**Provided records**.
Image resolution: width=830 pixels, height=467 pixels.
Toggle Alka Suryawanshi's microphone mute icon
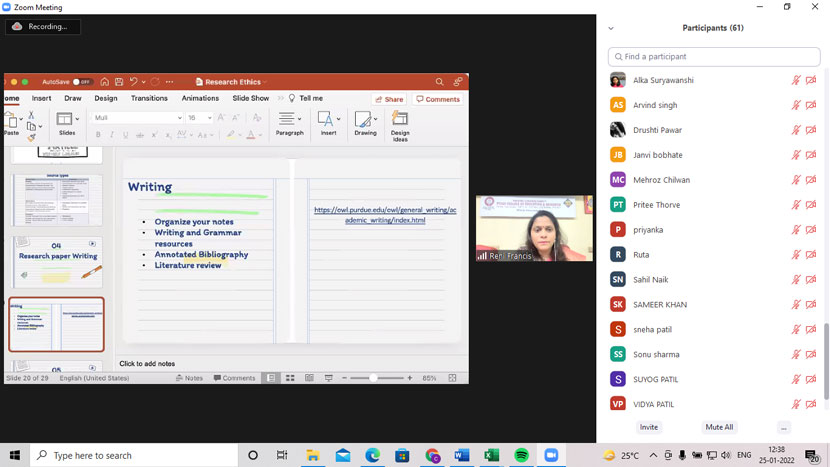(796, 80)
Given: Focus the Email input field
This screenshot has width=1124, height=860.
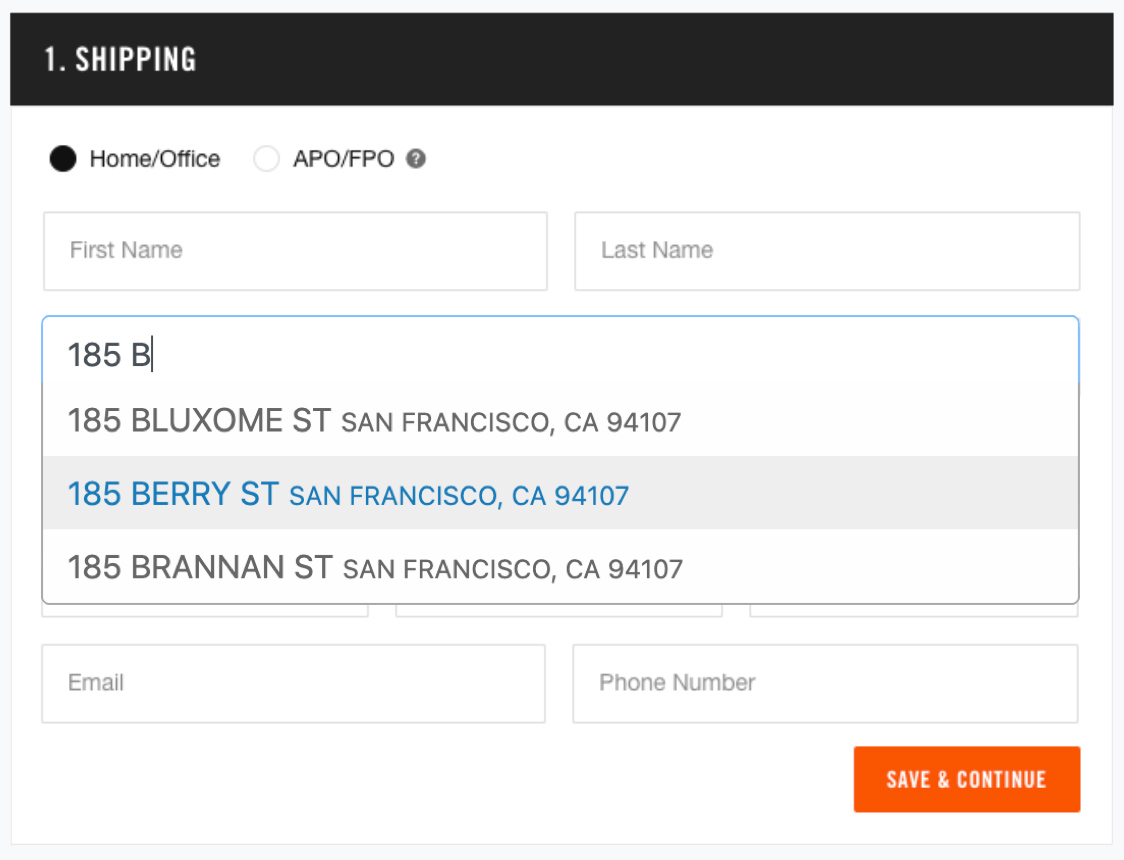Looking at the screenshot, I should tap(295, 683).
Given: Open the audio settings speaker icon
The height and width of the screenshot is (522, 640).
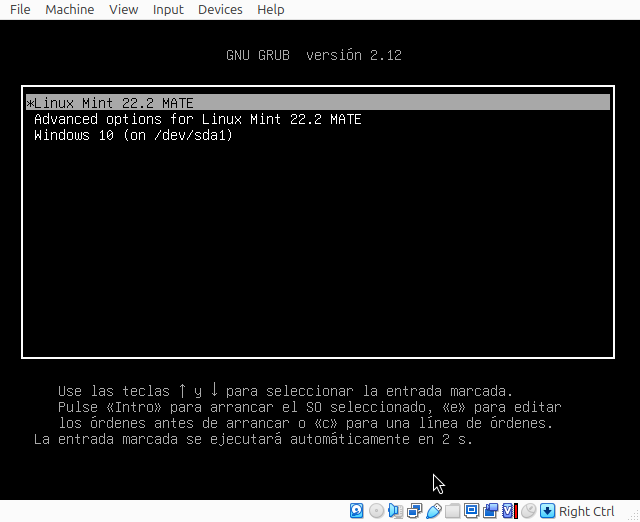Looking at the screenshot, I should pyautogui.click(x=395, y=511).
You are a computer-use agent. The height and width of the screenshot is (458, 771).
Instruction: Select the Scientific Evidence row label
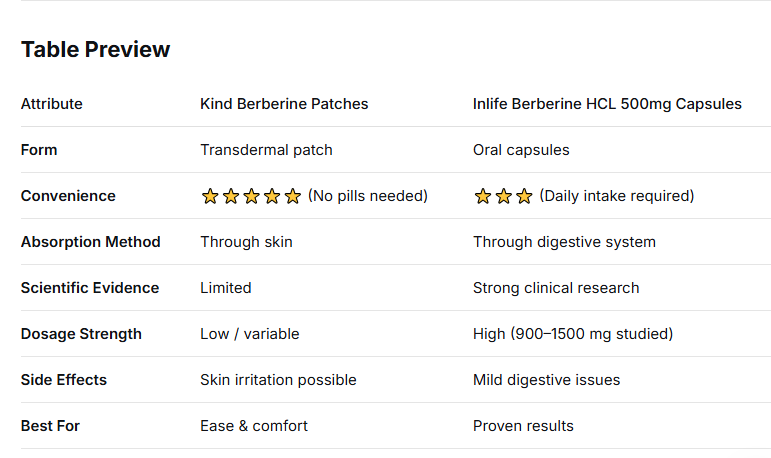point(90,288)
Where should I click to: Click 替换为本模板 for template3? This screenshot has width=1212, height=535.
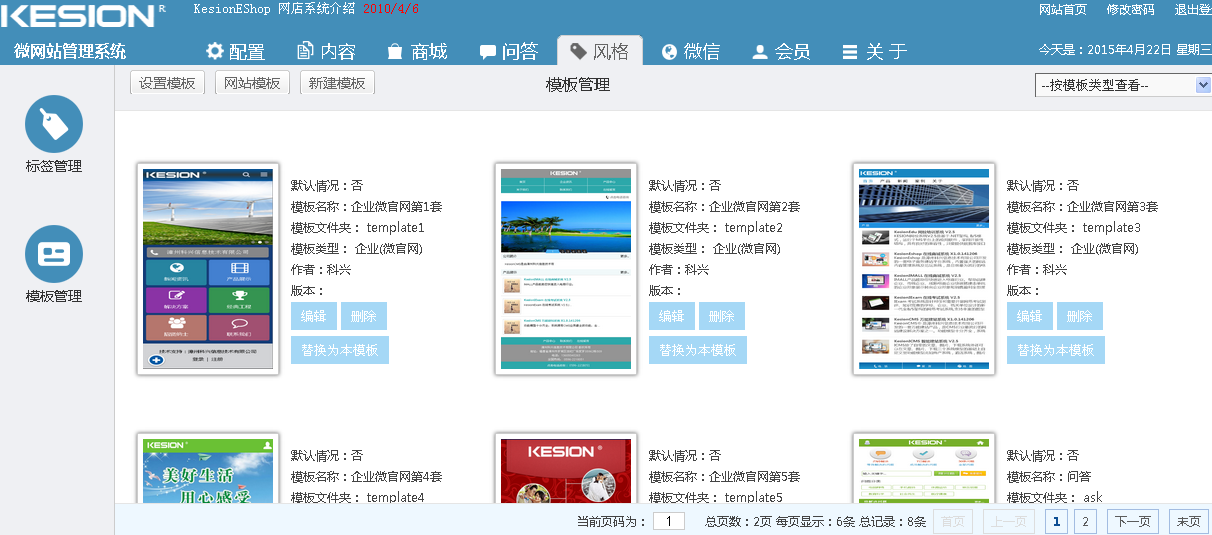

**Exercise prompt**. Starting at the line containing "Toggle Alka Suryawanshi's", output every remaining line of the records above exactly, the last one included. Nothing else belongs in the output, and no pictures either.

**Answer to this task**.
Toggle Alka Suryawanshi's microphone mute icon
(796, 80)
Given: Focus the Email input field
This screenshot has width=1124, height=860.
Looking at the screenshot, I should tap(295, 683).
Given: Open the audio settings speaker icon
The height and width of the screenshot is (522, 640).
Looking at the screenshot, I should pyautogui.click(x=395, y=511).
You are a computer-use agent. The height and width of the screenshot is (458, 771).
Instruction: Select the Scientific Evidence row label
point(90,288)
Where should I click to: Click 替换为本模板 for template3? This screenshot has width=1212, height=535.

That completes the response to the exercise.